What happens when Rod Meredith, against all his vaunted hopes, expectations and prior speculation, goes the way of all flesh? We can only speculate, but there is still a degree of predictabilty involved.
There will be consequences for his Living Church of God of course. But there will also be a flow on effect for the wider COG movement.
Rod is the last of the significant Armstrong-era evangelists, an enduring tie to the life and ministry of Herbert W. Armstrong. When Meredith passes from the scene the last anchor is raised and a formidable link to the past is lost. Just as the Apostle John, according to pious legend, long outlived his peers, so has Rod. Once he is gone the so-called Churches of God are truly in a post-Armstrong age.
Meredith has inspired his imitators, men like Gerald Flurry and David Pack, but none, despite much huffing, puffing, preening and posturing, has been his equal. However many flaws Meredith displays, it is telling that he has, in his own way, gradually achieved a more balanced perspective than his emulators. Age has, mercifully, somewhat moderated his pretensions, even as his message has remained myopically constant.

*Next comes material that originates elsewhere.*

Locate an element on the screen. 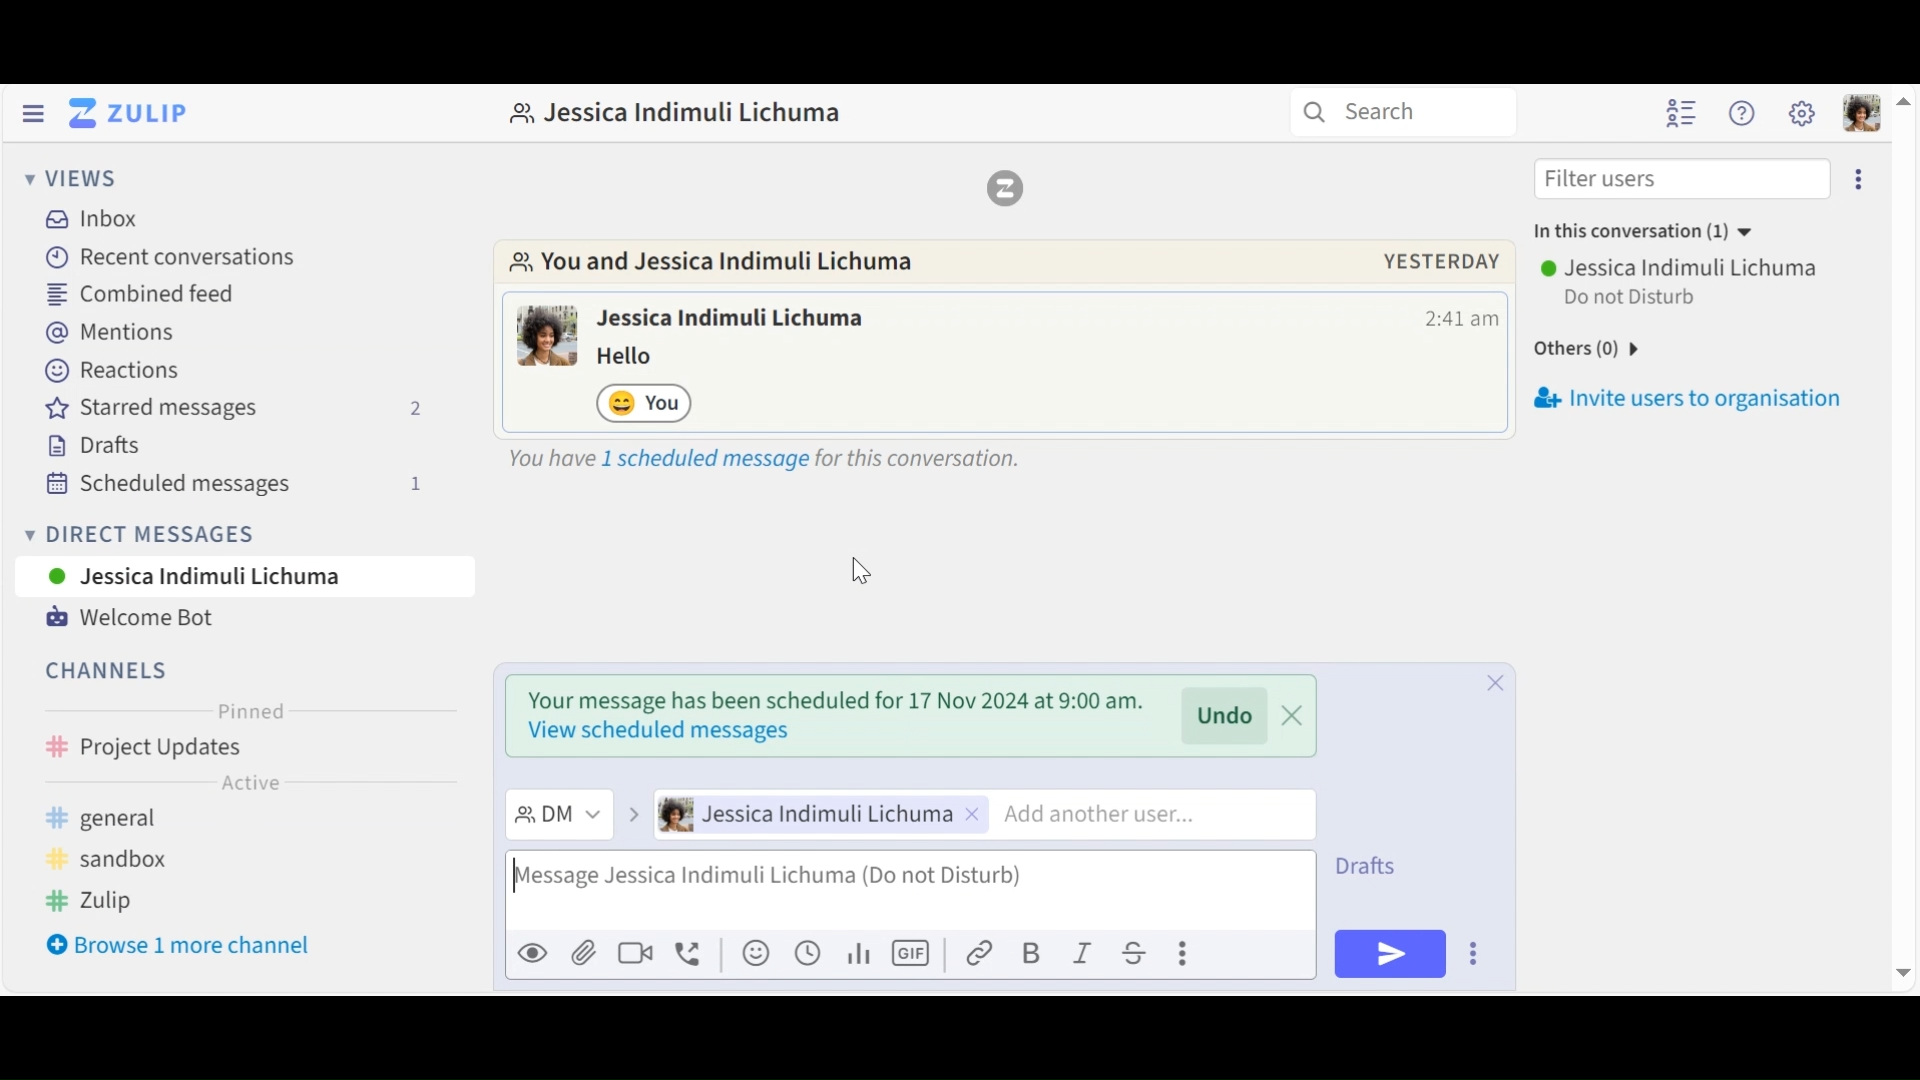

And that is probably the key; the man who was once Herbert Armstrong's top lieutenant has relentlessly stayed "on message." Meredith's continued presence has served to keep the "old paths" weeded. He has been the "gold standard" in traditional Armstrongism, the unacknowledged reference point for other splinter groups. Competing iterations of Armstrongism have tended to define themselves, even if unconsciously, against the Meredith model.
When he is gone the game changes, and the broad doctrinal consensus that has till now reached across most of the varied sects of Armstrongism, the "Worldwide family", will likely buckle.
As for the Living Church of God, who is there in that body that could possibly replace him? No one waiting in the wings seems to have either his unquenchable drive or his overbearing ego. Certainly not Richard Ames. Meredith is irreplaceable.
This will force change, at the very least in style, and almost certainly in organisation.
With the throne vacant LCG will, one suspects, quite quickly find it necessary to adopt a more collegial structure. That will be problematic given the constant emphasis placed by Rod himself on top down authority and "the government of God."
It's got to be a recipe for division. Despite the travail of recent years it might yet be the United Church of God, or perhaps the departed COGWA malcontents, which will be best placed to scavenge the benefits.
The departure of Bob Thiel throws another factor into the equation. As a shaper of opinion while within LCG, Bob was in a unique position to influence the transition by throwing his weight behind one of the emerging factions as he did in the Global Church of God crisis. But Bob has lost that ability now he has effectively sidelined himself as a bit player on the farthest fringes.